The fact that the quake occurred on India's Republic Day—a national holiday—accounts for the high death count, especially in the cities where people were at home for the holiday.
Not only were modern structures damaged, but also archaeological treasures, including remains of the Indus Valley civilization that date back to the second millennium B.C.
After spending a day in Ahmedabad, Seeber's team traversed the Indian hillside on foot in search of the ruptured fault and the geological lessons that can be drawn from the earthquake.
They located a fault rupture through the small town of Manfara, about 50 miles east of Bhuj, the commercial hub of Gujarat.
"We were able to find the fault by asking local inhabitants if they were aware of ground deformations," he said. "We mapped the fault for 8 km, or 5 miles, and found up to 32 cm of right-lateral slip."
Processes deep inside the Earth cause rigid plates at the surface to move in different directions. Most of the deformation is along plate boundaries where elastic strain builds up until the boundary—a fault—snaps in an earthquake. In such an event, some shear motion is accommodated across the fault, which can be several meters wide in the case of a large earthquake. The vibrations originating from this sudden shift cause buildings to fall, water to come out of the ground and landslides.
Los Angeles, Tokyo, Istanbul and northern India are located at the boundaries of large plates. Most earthquakes occur at plate boundaries, but some in the interior of plates, like the 1993 earthquake in central India that killed about 10,000 people. Gujarat is close to the boundary between the Indian and Arabian plates, but not on it. Whether or not seismicity in Gujarat is related to plate-boundary processes is a critical issue for basic science and for earthquake hazard in that area.
A fault rupture through the small town of Manfara, India, as it cuts through a farm field. Seeber and team mapped the fault for five miles.
Humans can also trigger earthquakes through various activities, including detonating atomic explosives underground, drilling oil wells, mining and creating artificial lakes.
"Seismicity in central India increased dramatically in the 1960s, right around the time many reservoirs were impounded," noted Seeber. "Therefore, the data suggest that human actions account for a substantial portion of the current seismicity in central India." Widespread water withdrawal by pumping might be a factor in the Gujarat earthquake.
The long-term geological implications of the 2001 Gujarat earthquake are still being discovered.

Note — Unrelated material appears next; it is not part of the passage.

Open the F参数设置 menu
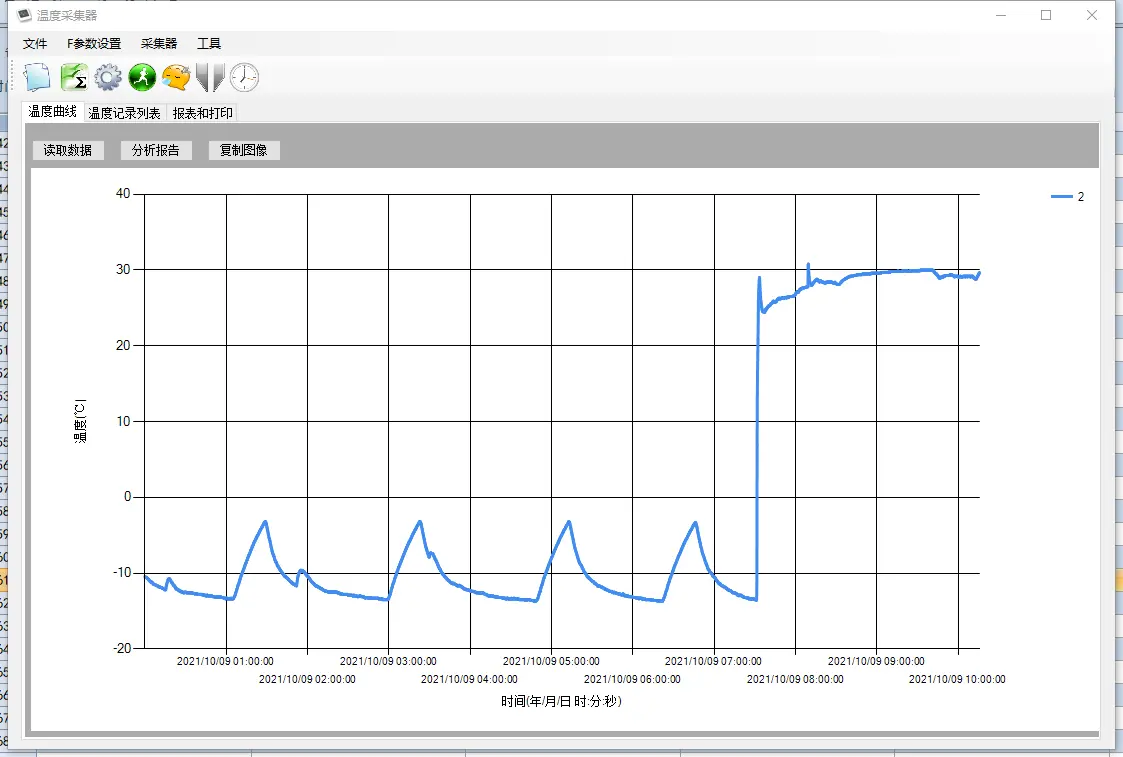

In the meantime, Seeber and his team plan to share their conclusions concerning the potential for future earthquake disasters with government officials worldwide, a core mission of Lamont-Doherty.
"It is important that all large earthquake events receive the most detailed study, no matter where they are located," said Lamont-Doherty Director Michael Purdy.

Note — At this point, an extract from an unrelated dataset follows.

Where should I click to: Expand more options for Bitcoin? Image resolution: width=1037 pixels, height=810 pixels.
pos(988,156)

"Scientists at Lamont-Doherty are driven to understand the generation of stresses within the earth that are the root of the events, and the extremely complex processes that actually trigger the release of these stresses in the form of an earthquake.
"Believe it or not, what happened at Gujarat will help us understand and mitigate earthquake hazard here in the U.S. These types of studies have the long-term goal of defining hazard potential in ways that are useful to the local, state and federal agencies charged with mitigating the impact of these tragic events. Such studies are at the heart of an exciting new initiative within the Columbia Earth Institute that is focused upon the quantification of risk associated with wide range of natural and anthropogenic events."
Seeber agreed that data must be shared freely in order for science to progress and to have a positive influence on society.